### RECORD SET
+++++

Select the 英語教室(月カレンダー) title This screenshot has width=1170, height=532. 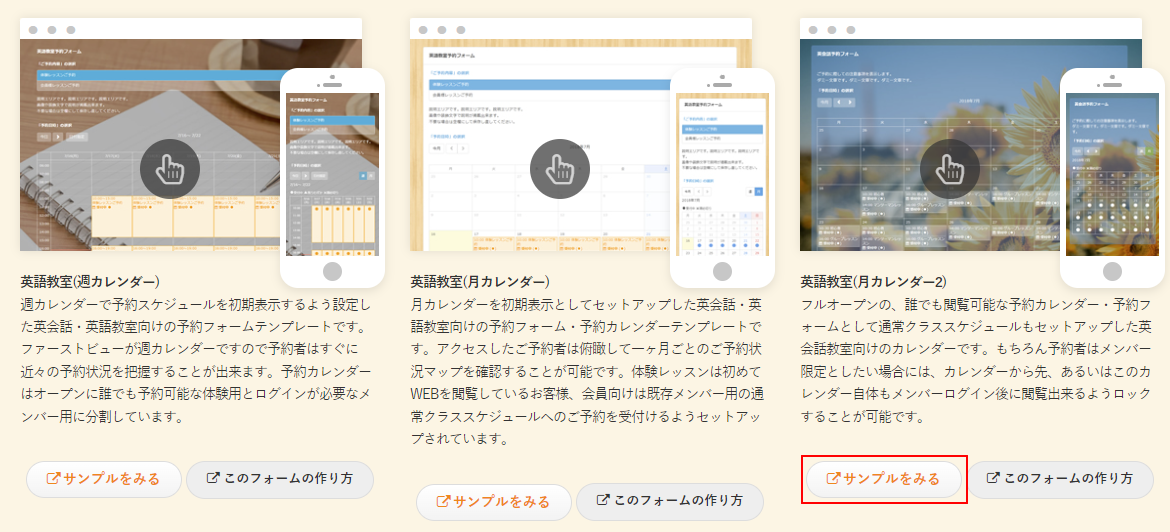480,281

+++++

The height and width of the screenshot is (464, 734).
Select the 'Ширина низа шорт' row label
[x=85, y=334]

+++++

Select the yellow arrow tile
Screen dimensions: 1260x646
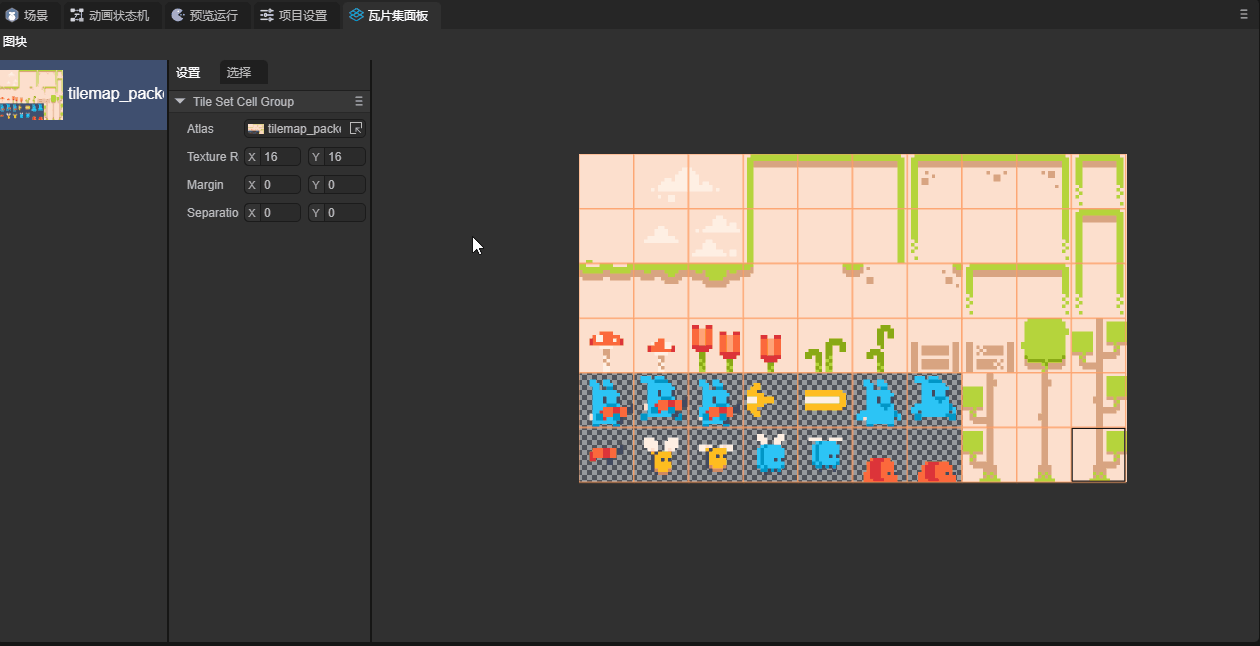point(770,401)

+++++

Retype the lines starting at the one containing "Select the yellow arrow tile" and ending at the one containing "point(770,401)", both included, and leave the pictures out.

Select the yellow arrow tile
Screen dimensions: 1260x646
point(770,401)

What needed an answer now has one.